• [EXERCISE DESCRIPTION]: Among the entries that follow, tally the lines with the string "Select". Give no more than the number.

• [EXTRACTED DATA]:
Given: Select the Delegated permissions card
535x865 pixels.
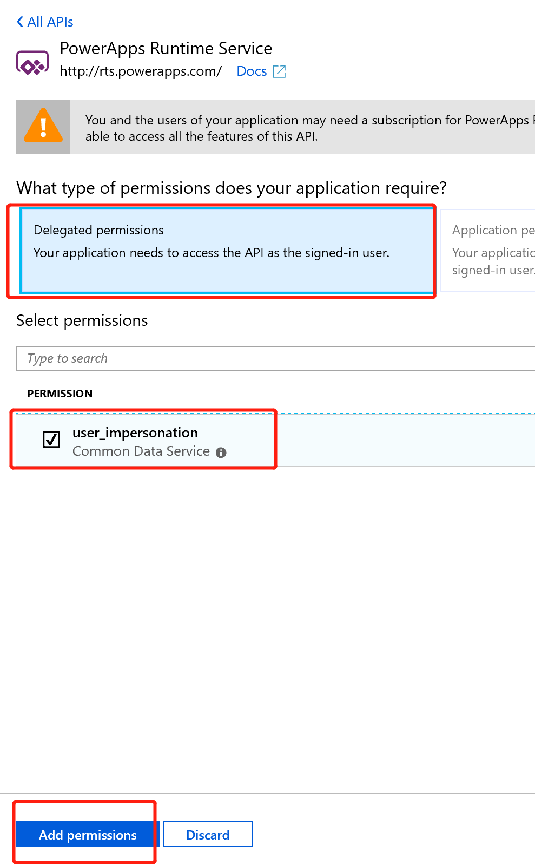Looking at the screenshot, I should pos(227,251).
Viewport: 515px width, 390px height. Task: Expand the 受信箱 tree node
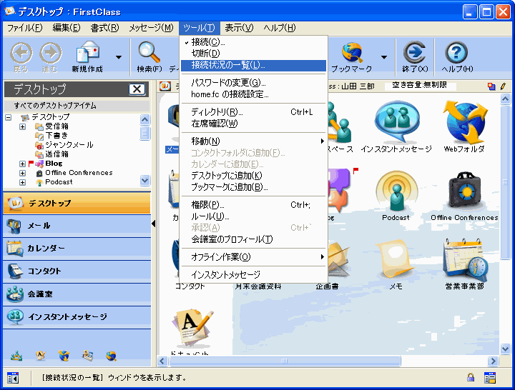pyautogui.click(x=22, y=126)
---
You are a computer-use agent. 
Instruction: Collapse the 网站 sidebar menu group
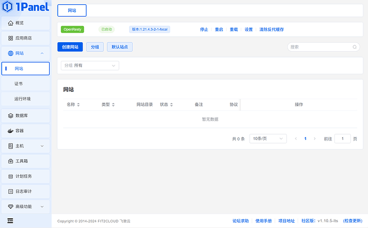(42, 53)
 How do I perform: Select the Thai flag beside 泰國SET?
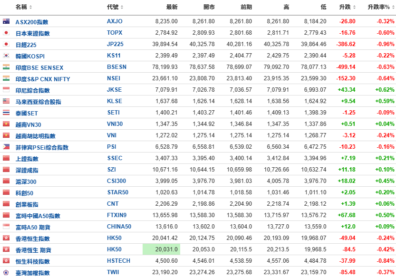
---
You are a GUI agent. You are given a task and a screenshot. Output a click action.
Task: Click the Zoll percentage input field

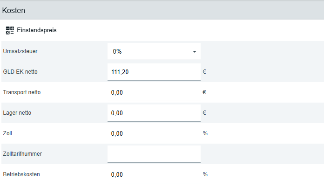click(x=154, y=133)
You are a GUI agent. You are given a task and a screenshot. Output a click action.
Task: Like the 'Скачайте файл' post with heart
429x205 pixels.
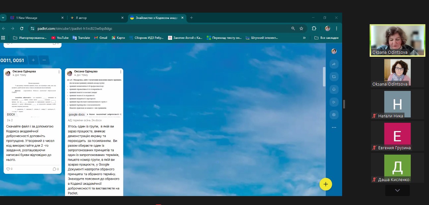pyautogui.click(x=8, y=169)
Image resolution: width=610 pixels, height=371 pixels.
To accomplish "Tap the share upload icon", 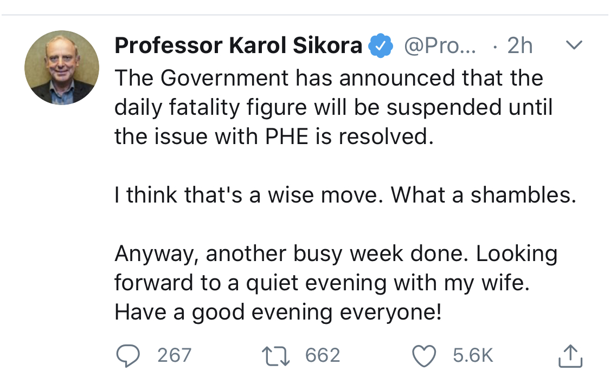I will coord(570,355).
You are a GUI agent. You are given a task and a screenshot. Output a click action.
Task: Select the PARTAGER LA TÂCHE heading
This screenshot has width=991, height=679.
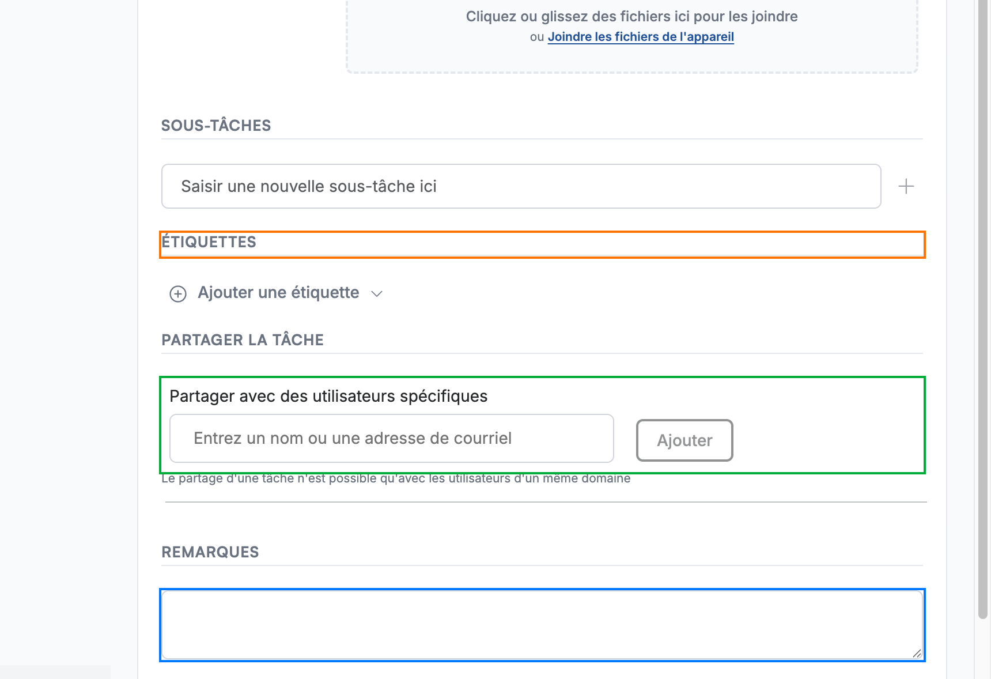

• [TASK RESULT]: 3